Pain is a subjective response with multiple features and components, said Frank Porreca, PhD, professor of pharmacology and anesthesiology at the University of Arizona and a member of the Department of Collaborative Research at Mayo Clinic in Arizona.
Pain is a subjective response with multiple features and components, said Frank Porreca, PhD, professor of pharmacology and anesthesiology at the University of Arizona and a member of the Department of Collaborative Research at Mayo Clinic in Arizona.
Transcript:
The American Journal of Managed Care® (AJMC®): Can you elaborate on your research into understanding pain-induced motivational behavior and reward circuits as a basis for discovering new migraine therapies with a high likelihood of translation?
Dr. Porreca: One of the problems that we've always had is to measure pain. Pain is a subjective response, and so it has multiple components. It has a sensory component. We can sort of know where the pain is, we can discriminate the location of the pain: it's in my finger, it's in my shoulder, whatever it is. But it also has other features that are a little bit different from other sensory responses. Pain has an affective component and a motivational component. So pain is a sensation, but unlike other sensations that are sort of affectively neutral, pain is unpleasant. Pain is always unpleasant. It's unpleasant at threshold. It's the unpleasantness of pain that produces motivation. We have pain, we have strong motivation to escape and to seek relief from that pain condition.
The reason for describing that, is how do we measure pain? Well, measuring pain, even in humans is difficult. The way that we measure pain in humans is we ask humans about their pain.

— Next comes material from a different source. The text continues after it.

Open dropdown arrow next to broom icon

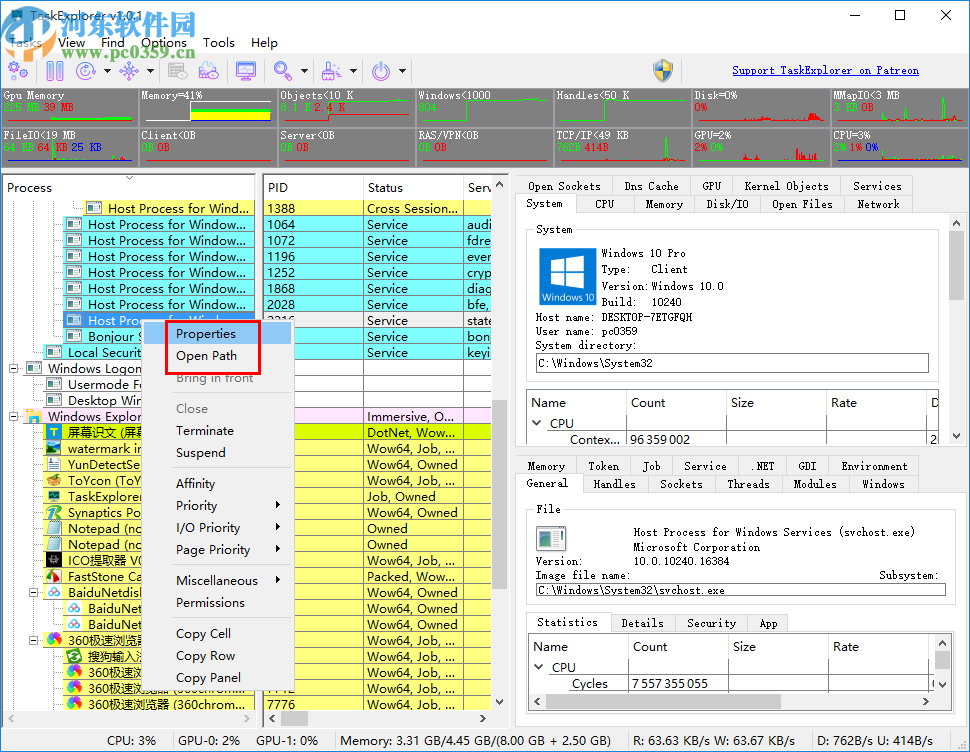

We say, 'how much pain do you have?' We use rating scales, numerical rating scales, visual analog scales, something like that, and the humans tell us. Now it's okay to do that and we believe humans when they tell us their pain is an 8 out of 10, or 7 out of 10, or 5 out of 10. But what we would prefer to do is we'd like to have an objective measure of pain, sort of like a blood test. What is your cholesterol level, you know? You get a number. We don't have that in humans, because pain, again, is fundamentally subjective.
Now, if you take that, and you translate it to the preclinical laboratory, and you say, how do we measure pain in a non-verbal animal? Well, that becomes particularly challenging, because we can't ask the animal about their pain, and yet, we'd like to know if our treatment produced relief of pain, like in migraine. So one of the things that we have done is we focused on the motivational qualities of pain. Pain is aversive, it produces motivation to escape and to seek relief. What we find is that if we have relief of an aversive state, then that is actually rewarding. The way that you can think about it is if it's a very, very hot day, for example, and you jump in the swimming pool, well, that makes you feel better. Relief of an aversive state is rewarding, and it activates the classical mesolimbic dopaminergic reward pathway. And it produces motivation. That's what we've done. If we have ongoing pain, we produce relief of ongoing pain that animals will seek; a context that there is a learning paradigm where they can seek a context that's associated with relief of that aversive state. That gives us insight into whether the pain is there and secondly, whether the treatment that we've given, is effective in producing relief of pain by removing the motivation on the part of the animal to seek a context that's associated with with relief of an aversive state.